Aim of the task: Only the lines from the one that includes "Given: Click the Total price box border" through the last line below belong in the reply, copied exactly and without pictures.

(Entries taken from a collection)

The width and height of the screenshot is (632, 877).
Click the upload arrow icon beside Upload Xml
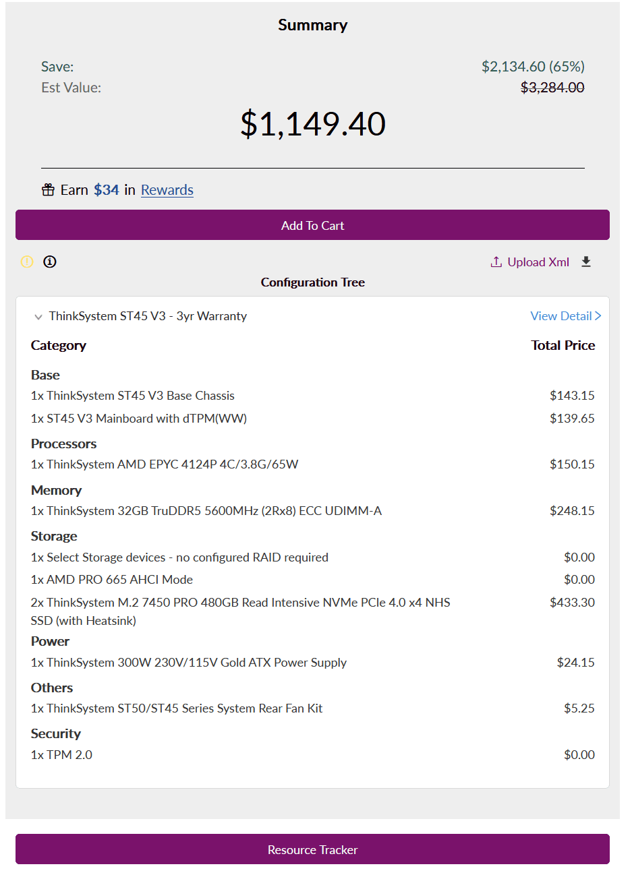point(496,262)
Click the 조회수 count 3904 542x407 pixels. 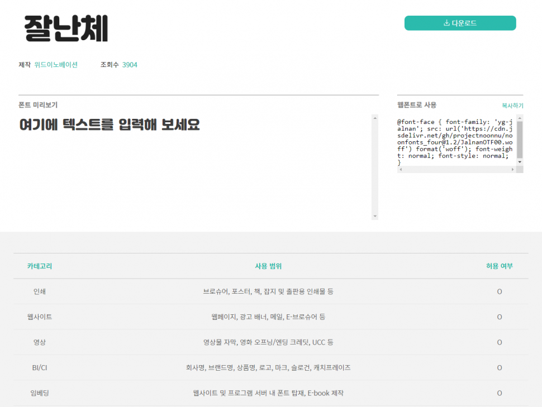coord(130,65)
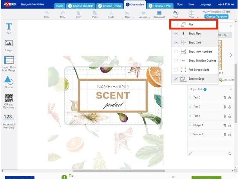Lock the Image 1 object
Viewport: 239px width, 179px height.
230,134
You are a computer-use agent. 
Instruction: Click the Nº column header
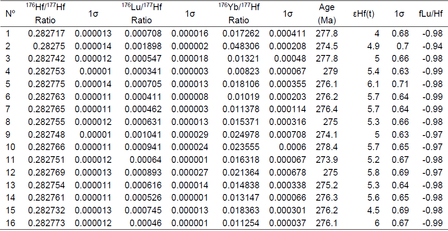(11, 14)
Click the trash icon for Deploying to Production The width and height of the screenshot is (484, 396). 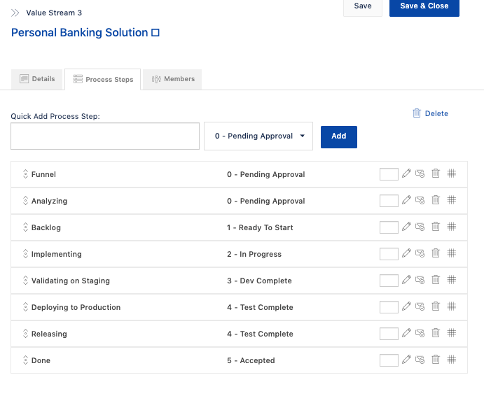(436, 306)
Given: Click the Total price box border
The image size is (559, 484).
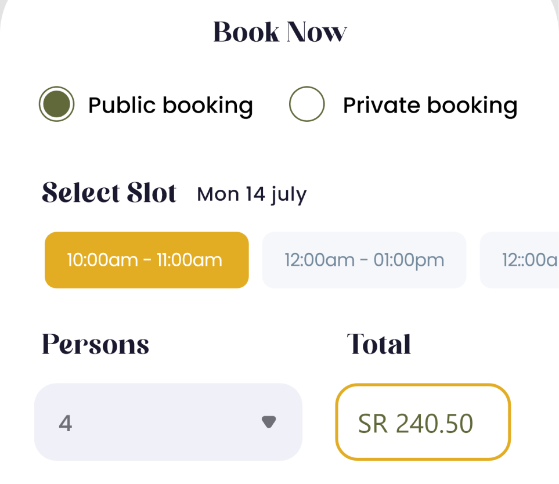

Response:
Given: Click the Total price box border
The image size is (559, 484).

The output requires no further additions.